[WRITTEN PROBLEM A]
List the cell ranges that the shortcut paragraph of the puzzle walkthrough says must be shaded.
[WRITTEN PROBLEM B]
Pick up the puzzle walkthrough after its final sentence and keep writing.

[ARTICLE]
In row 9 we can fill in two blocks of two just by simple counting, since the row must be at least "3 3 1". In the upper right corner, if we assume R2C9 is shaded, then this forces all of R2C8-9 and R3C8-9 to be shaded, contradicting the no 2x2 rule. So R2C9 is unshaded, forcing the squares above and to its right to also be unshaded, and then counting forces R2C6-7 to be shaded. The grid thus far:

enter image description here

The quicker-picker-upper (added later):

I originally had a longer contradiction argument to exclude the possibility that R2C8 is unshaded, but that's because I forgot the connectivity rule at first, and so did not immediately exclude the possibility that R1C10 could be shaded. With that correct deduction, simple counting shows that R6-7C10 need to be shaded for the 3-block in column 10, which forces R4-5C9 to be shaded for the 3-block in column 9, which forces R2-R3C8 to be shaded for the 3-block in column 8. This leads into the rest of the solution reasonably well, since I focused on the left side next, then came back to the right.

[PROVIDED DATA]
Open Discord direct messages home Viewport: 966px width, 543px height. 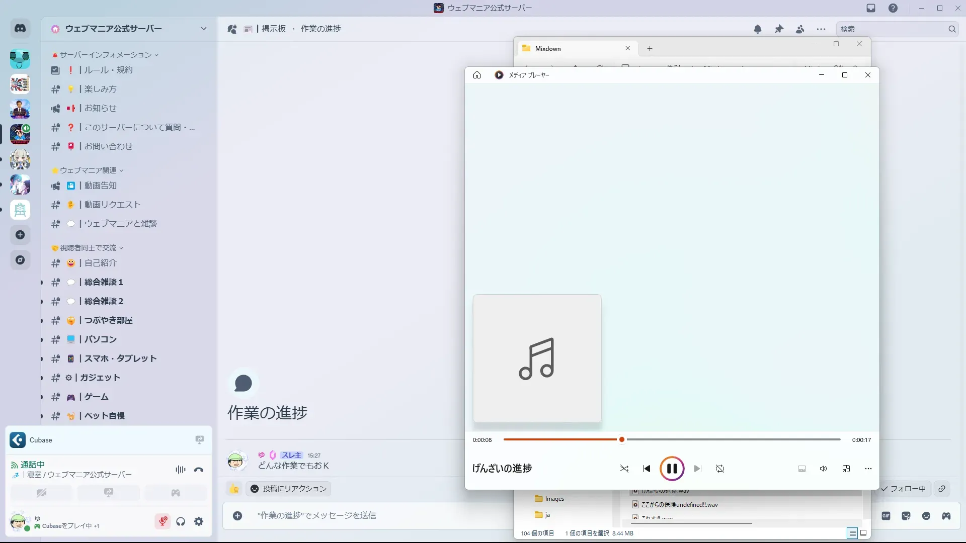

[TASK RESULT A]
R6-7C10, R4-5C9, R2-R3C8

[TASK RESULT B]
The original Long-Developing Contradiction:

By way of contradiction, assume R2C8 is not shaded. Thus gives us the 3 block in row 2 and column 8. Exactly one of R3C5 or R3C6 must be unshaded; were both unshaded, the two 3-blocks in these columns would have to be side-by-side, creating multiple 2x2 shaded blocks. If R3C5 is unshaded, then R4-6C5 and R8-10C5 must be the 3-blocks in C5, which only leaves room for one 3-block in C6. So R3C5 must be shaded and R3C6 unshaded. This forces the location of the 3-blocks in C6, which leaves only one location for the bottom 3-block in C5. Some additional simple deductions leave us with:

enter image description here

Focus now on C9 and C10. The 3-block in C9 must contain R6-7C9, which forces R3-4C9 to be unshaded. But then R4C10 cannot be shaded, since that would force all of R3-4C4-5 to be shaded. Thus the 3-block in C10 must also contain R6-7C10, a final contradiction.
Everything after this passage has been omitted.